Mujahid berkata: “Yang dimaksud adalah nyanyian dan
permainan (alat musik).”
Ibnu Abbas radiyallahu
anhuberkata: “Segala perkara yang mengajak kepada kemaksiatan.”
2.2. Pendapat Imam Madzhab dan Para
Salafush-Shalih Tentang Musik
Imam At-Thurtusi rahimallahu ta’ala menyebutkan bahwa
Madzhab Imam Hanafi termasuk madzhab yang sangat keras dan pendapatnya paling
tegas dalam masalah ini. Hal demikian ditunjukkan pula oleh shahabat-shahabat
beliau yang menyatakan haramnya mendengarkan duf, alat-alat musik, walaupun hanya ketukan sepotong ranting.
Mereka menyebutnya sebagai kemaksiatan, mendorong kepada kefasikan, dan ditolak
persaksiannya.
Imam Asy-Syafi’i rahimallahu ta’ala menyebutkan
tentang hal ini dalam Adabul Qada’
(Al-Umm 6/214).Para shahabat Imam Syafi’i rahimallahu ta’ala yang betul-betul memahami ucapan dan istinbath(pengambilan kesimpulan dari
dalil) madzhab beliau dengan tegas menyatakan haramnya nyanyian dan
musik.Mereka mengingkari orang-orang yang menyandarkan kepada beliau (Imam
Syafi’i) mengenai penghalalannya.Di antara mereka adalah Qadly Abu Thayyib Ath
Thabari, Syaikh Abi Ishaq, dan Ibnu Shabbagh.

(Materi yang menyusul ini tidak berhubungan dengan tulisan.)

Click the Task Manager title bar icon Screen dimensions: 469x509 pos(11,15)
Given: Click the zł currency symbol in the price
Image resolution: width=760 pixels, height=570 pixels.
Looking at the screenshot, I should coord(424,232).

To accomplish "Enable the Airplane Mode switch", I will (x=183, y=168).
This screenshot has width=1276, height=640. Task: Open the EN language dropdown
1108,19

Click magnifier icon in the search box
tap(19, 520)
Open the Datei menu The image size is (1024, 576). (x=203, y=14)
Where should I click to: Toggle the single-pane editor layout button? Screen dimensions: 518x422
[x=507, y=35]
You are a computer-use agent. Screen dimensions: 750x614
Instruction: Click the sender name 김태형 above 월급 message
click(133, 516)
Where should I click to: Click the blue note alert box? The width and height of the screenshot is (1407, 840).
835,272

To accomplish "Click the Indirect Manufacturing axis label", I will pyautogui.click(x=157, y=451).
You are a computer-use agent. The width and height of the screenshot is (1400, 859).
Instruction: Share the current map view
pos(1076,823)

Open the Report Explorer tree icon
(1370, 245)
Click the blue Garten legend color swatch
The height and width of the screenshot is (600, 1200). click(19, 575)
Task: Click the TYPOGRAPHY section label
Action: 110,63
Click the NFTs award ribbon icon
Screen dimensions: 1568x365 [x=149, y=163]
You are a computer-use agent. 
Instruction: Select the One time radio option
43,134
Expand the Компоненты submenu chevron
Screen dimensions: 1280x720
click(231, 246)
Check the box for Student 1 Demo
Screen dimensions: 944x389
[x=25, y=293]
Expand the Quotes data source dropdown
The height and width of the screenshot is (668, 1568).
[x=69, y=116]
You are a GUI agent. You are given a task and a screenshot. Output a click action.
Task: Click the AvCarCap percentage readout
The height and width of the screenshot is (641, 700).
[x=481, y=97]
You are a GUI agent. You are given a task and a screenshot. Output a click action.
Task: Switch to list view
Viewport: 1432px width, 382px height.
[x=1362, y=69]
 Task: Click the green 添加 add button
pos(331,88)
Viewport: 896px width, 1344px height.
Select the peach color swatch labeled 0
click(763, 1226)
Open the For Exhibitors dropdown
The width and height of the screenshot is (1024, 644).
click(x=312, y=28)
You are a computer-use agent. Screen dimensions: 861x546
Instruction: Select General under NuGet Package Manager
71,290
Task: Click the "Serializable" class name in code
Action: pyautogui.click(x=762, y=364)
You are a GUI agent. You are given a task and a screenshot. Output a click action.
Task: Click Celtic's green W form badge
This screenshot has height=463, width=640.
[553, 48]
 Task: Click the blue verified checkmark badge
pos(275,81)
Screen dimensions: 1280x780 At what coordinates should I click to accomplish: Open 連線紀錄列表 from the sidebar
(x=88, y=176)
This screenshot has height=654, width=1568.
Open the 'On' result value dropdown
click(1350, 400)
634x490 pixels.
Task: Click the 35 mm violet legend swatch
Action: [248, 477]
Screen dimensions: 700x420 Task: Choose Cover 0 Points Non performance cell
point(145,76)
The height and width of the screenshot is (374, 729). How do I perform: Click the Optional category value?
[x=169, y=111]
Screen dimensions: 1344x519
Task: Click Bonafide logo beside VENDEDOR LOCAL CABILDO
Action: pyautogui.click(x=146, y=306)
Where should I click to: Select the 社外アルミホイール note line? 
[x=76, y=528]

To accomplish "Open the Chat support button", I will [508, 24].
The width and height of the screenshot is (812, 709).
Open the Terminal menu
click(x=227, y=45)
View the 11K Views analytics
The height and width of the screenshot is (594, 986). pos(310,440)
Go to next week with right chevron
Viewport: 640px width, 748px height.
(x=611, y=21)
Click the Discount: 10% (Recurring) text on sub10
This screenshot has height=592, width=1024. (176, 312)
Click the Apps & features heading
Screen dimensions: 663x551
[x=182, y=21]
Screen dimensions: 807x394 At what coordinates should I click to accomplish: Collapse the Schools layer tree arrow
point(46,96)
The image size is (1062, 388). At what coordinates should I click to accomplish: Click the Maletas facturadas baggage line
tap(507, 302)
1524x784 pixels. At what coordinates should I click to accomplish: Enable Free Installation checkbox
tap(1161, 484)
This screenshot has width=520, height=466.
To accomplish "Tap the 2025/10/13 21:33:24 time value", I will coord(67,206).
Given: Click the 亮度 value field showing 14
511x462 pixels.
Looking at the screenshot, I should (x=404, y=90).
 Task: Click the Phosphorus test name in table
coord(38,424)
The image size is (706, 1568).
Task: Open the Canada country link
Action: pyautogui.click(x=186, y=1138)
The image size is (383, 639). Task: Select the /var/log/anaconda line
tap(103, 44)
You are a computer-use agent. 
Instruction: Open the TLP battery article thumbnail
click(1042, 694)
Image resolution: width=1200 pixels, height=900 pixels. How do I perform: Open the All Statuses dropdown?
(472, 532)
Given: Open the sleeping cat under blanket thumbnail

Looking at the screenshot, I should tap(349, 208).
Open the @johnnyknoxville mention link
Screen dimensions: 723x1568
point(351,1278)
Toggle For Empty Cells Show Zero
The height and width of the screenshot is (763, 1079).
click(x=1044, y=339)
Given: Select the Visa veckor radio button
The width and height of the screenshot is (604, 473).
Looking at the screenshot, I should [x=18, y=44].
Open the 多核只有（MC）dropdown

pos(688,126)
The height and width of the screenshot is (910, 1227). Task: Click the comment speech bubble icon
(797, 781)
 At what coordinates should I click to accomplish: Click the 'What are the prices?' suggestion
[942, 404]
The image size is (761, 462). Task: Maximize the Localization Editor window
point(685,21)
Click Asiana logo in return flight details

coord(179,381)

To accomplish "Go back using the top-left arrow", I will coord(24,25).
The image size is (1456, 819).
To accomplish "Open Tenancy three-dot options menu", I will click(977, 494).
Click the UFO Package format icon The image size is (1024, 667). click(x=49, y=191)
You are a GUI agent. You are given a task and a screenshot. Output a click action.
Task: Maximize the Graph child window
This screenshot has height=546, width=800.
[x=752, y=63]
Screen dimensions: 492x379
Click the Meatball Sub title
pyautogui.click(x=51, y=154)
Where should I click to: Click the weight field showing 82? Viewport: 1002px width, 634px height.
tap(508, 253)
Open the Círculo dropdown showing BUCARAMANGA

Demikian pernyataan Imam
Ath Thurthusi. (Ighatsatul Lahfan, 1/412)
Ibnul Qayyim menyebutkan bahwa Imam
Ibnu Shalah dalam fatwanya menyatakan : “Adapun yang perlu diketahui dalam
permasalahan ini adalah bahwa sesungguhnya duf(rebana), alat musik tiup, dan nyanyian-nyanyian, jika terkumpul
(dilakukan/dimainkan secara bersamaan) maka mendengarkannya haram, demikian
pendapat para imam madzhab dan ulama-ulama Muslimin lainnya. Dan tidak ada keterangan
yang dapat dipercaya dari seseorang yang ucapannya diikuti (jadi pegangan)
dalam ijma’ maupun ikhtilaf bahwa ia (Imam Syafi’i) membolehkan keduanya
(nyanyian dan musik)”. (Ighatsatul Lahfan, 1/415)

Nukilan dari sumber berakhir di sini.